Items in a dataset:
╔══
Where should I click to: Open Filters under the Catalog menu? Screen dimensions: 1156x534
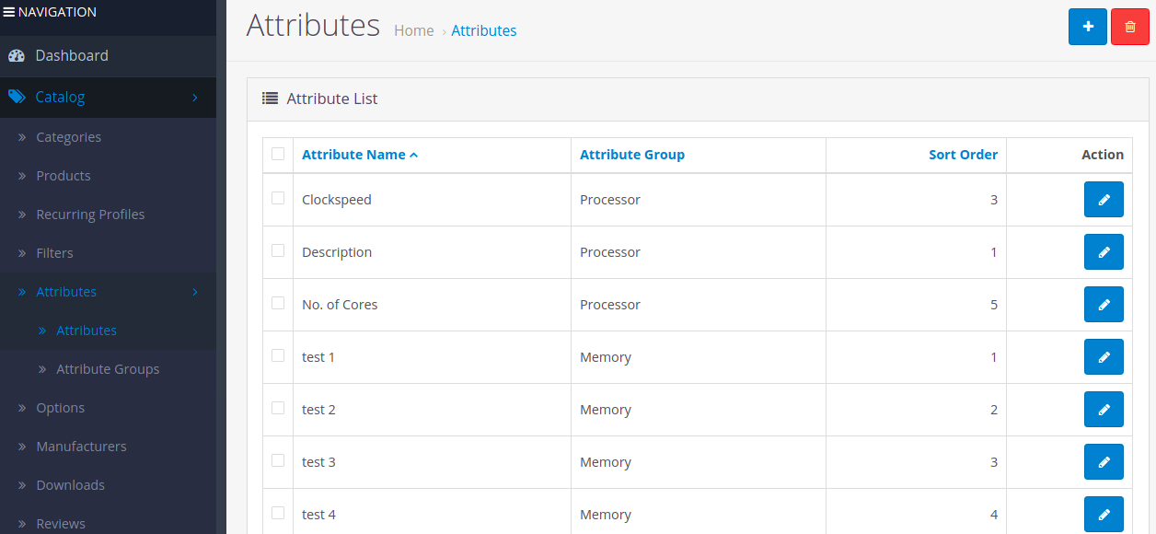tap(54, 252)
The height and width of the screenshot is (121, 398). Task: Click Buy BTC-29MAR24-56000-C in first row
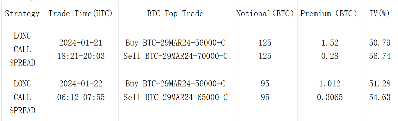click(175, 43)
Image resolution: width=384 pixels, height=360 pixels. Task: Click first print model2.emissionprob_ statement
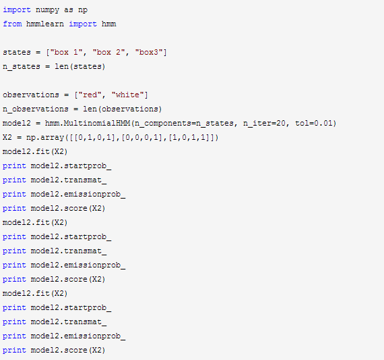pos(64,195)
╚══
## Problem description
Reproduce the text of every item above word for word, leaving out the pictures.

## Exercise answer
Where should I click to: Open Filters under the Catalog menu? Screen dimensions: 1156x534
tap(54, 252)
The height and width of the screenshot is (121, 398). Task: Click Buy BTC-29MAR24-56000-C in first row
click(175, 43)
Image resolution: width=384 pixels, height=360 pixels. Task: Click first print model2.emissionprob_ statement
pos(64,195)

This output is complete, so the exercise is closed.